- _EXERCISE_: Which lines of the records below contain the string "Given"? Report each of them.

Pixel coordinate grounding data
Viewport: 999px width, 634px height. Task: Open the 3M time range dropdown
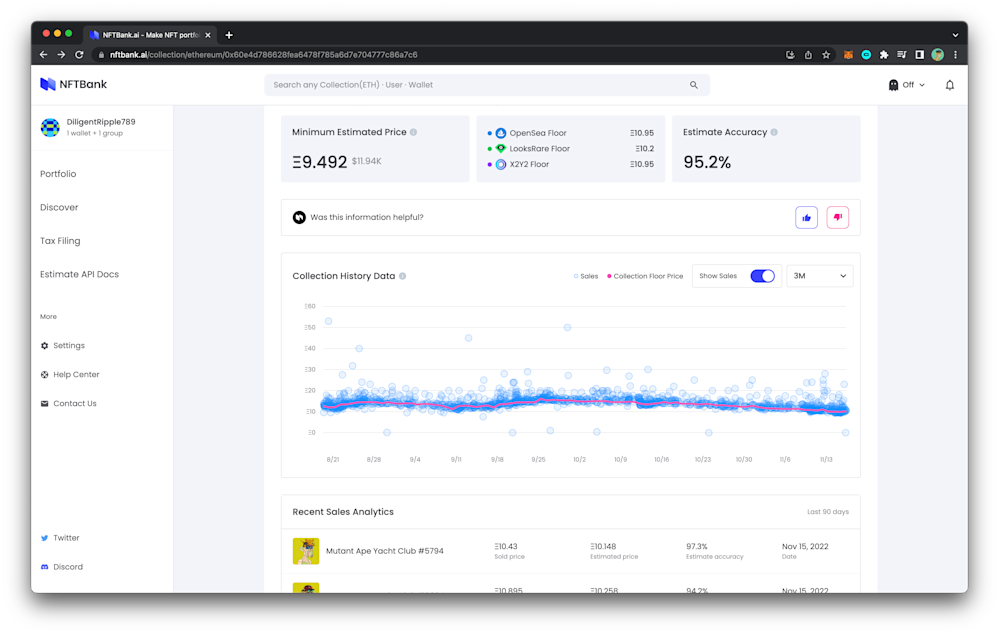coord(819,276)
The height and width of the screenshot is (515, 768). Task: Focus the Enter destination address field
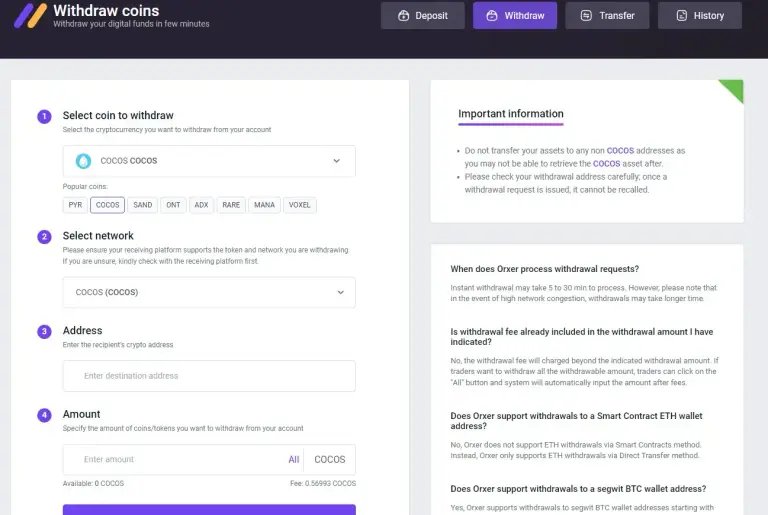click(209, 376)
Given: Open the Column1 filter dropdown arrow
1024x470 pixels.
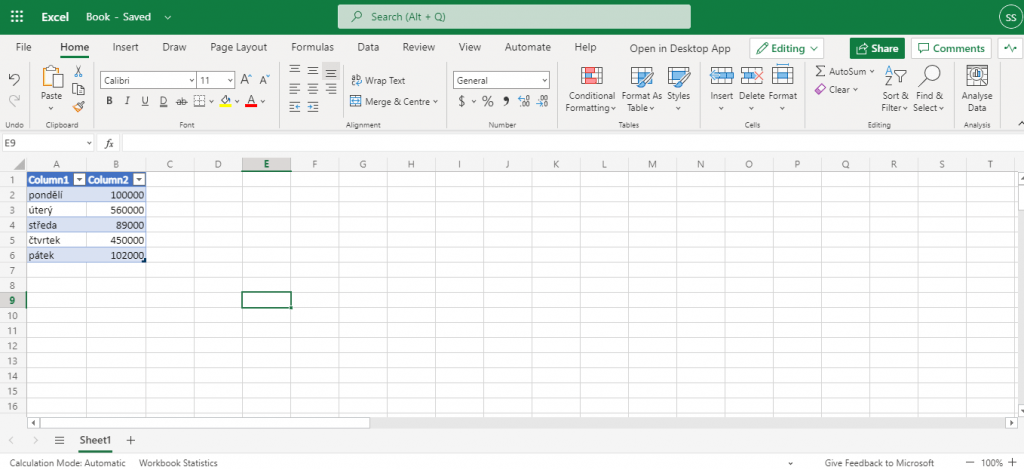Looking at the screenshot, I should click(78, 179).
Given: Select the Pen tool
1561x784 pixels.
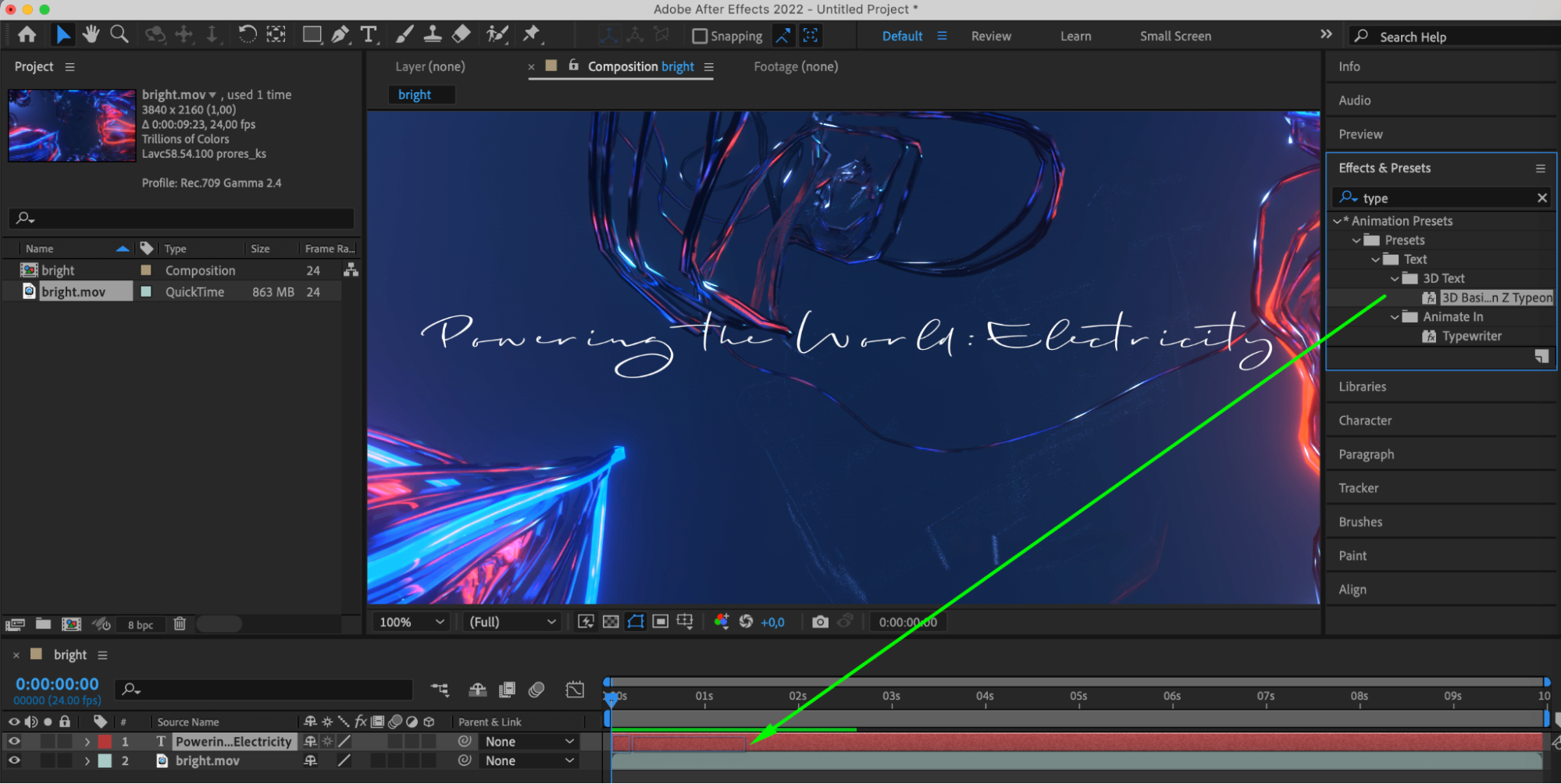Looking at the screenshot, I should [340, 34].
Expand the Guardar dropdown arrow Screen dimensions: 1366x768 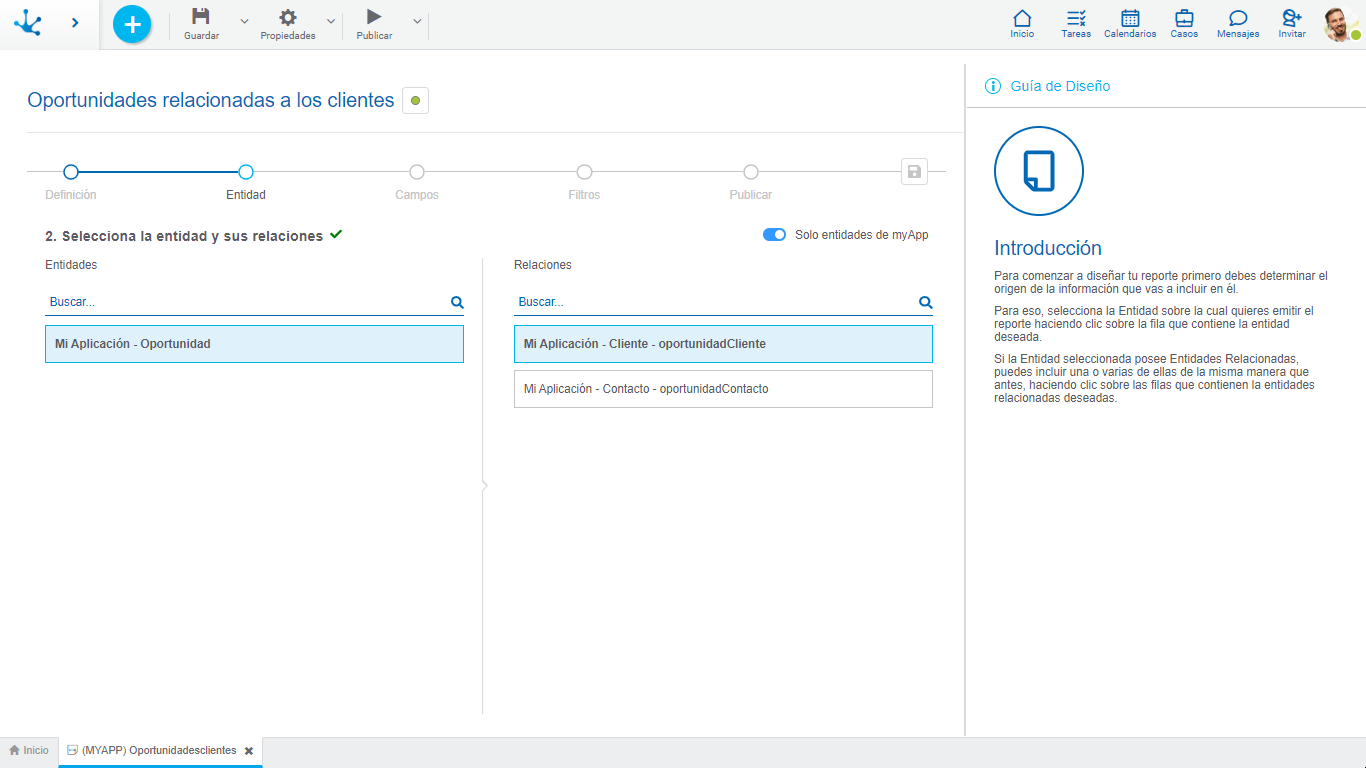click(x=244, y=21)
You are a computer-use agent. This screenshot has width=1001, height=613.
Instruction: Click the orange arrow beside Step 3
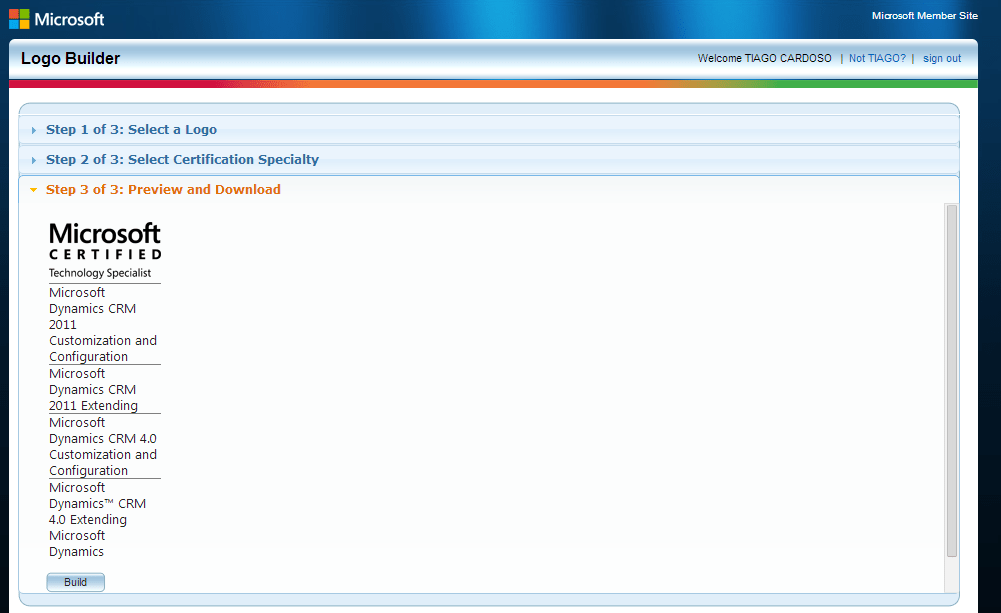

- _RESULT FOR THIS EXERCISE_:
Given: Open the Column1 filter dropdown arrow
Given: Select the Pen tool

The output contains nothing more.